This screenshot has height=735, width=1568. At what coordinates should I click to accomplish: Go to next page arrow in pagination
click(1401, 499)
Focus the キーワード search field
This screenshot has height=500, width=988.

...

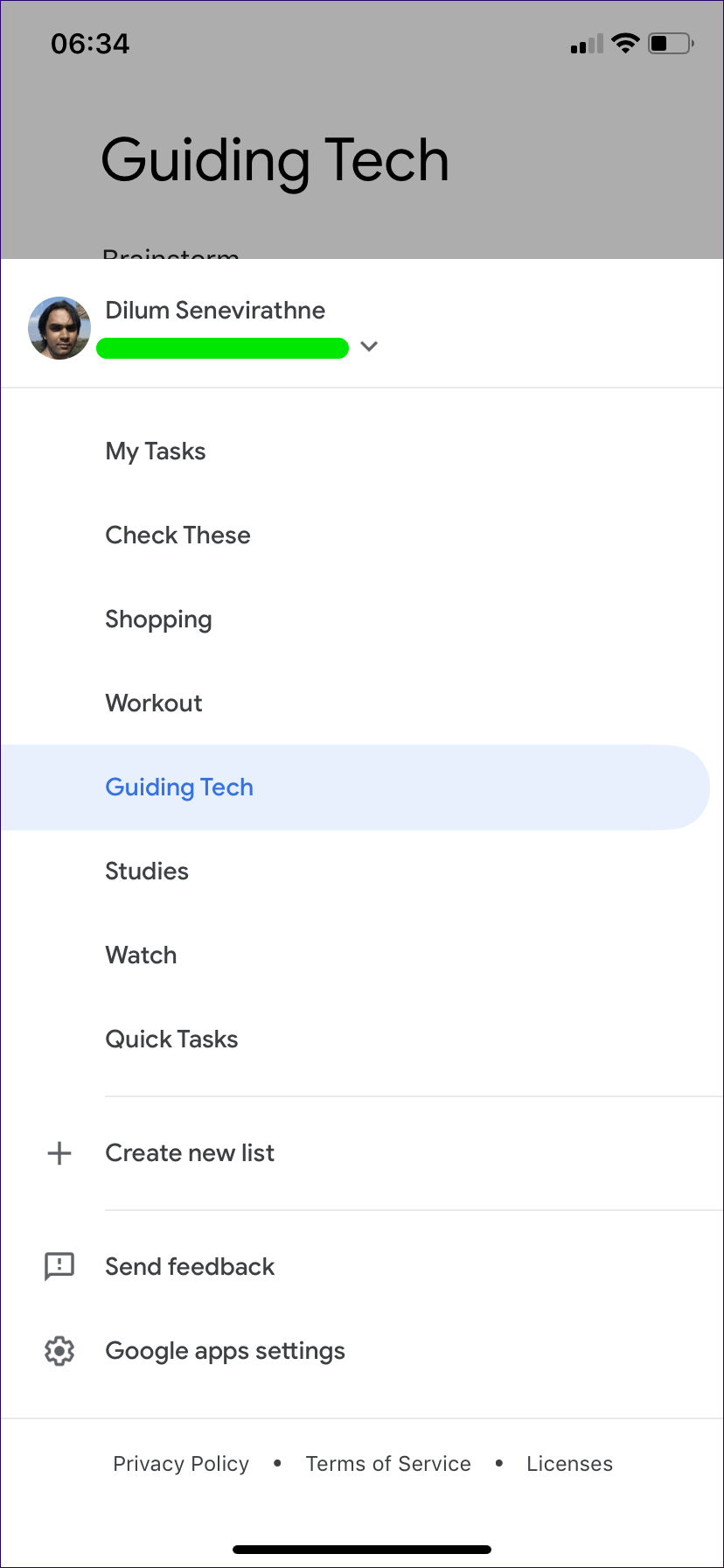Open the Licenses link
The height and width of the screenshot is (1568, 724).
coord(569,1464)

...

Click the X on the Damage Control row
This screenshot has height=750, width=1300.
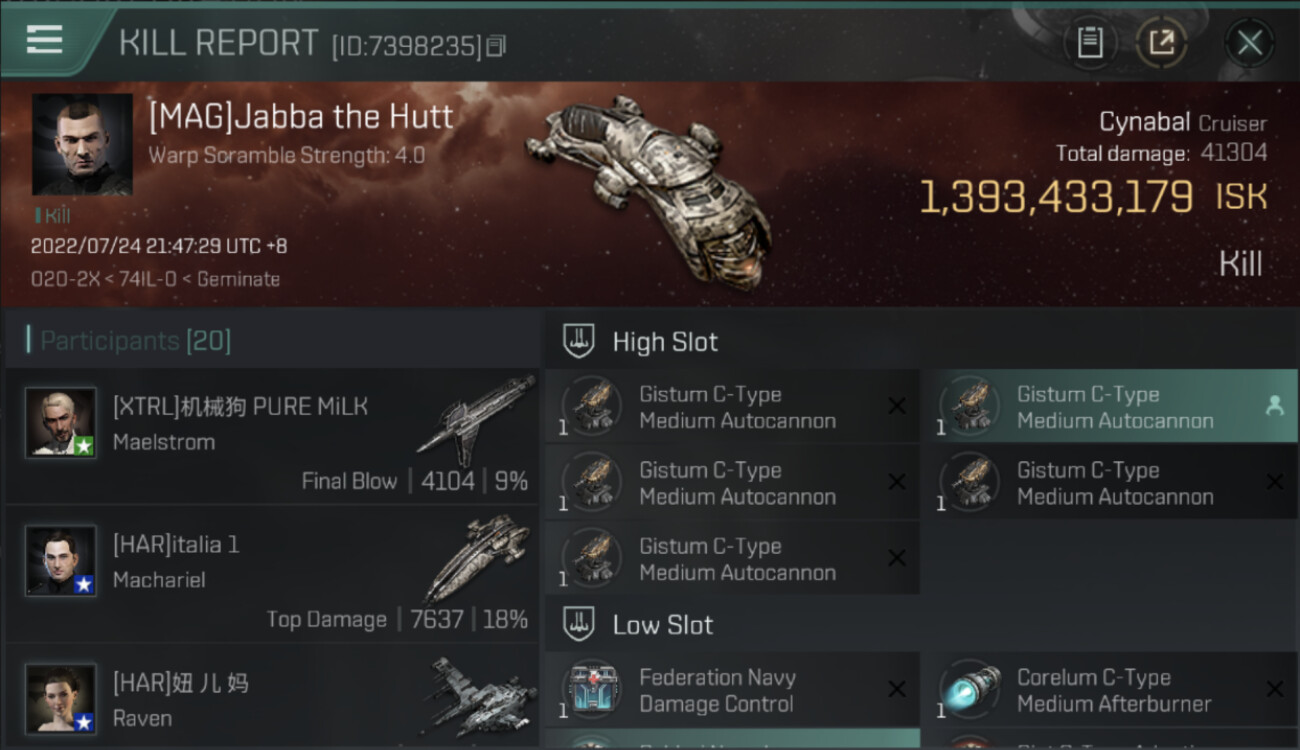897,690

*Exercise brief*: Rewrite everything from the line containing "Open the Licenses link" down to the line containing "coord(569,1464)", replacing "Licenses" with "Downloads" and keeping the rest of the material unchanged. Leave the pictures out of your answer.

*Solution to this task*:
Open the Downloads link
The height and width of the screenshot is (1568, 724).
coord(569,1464)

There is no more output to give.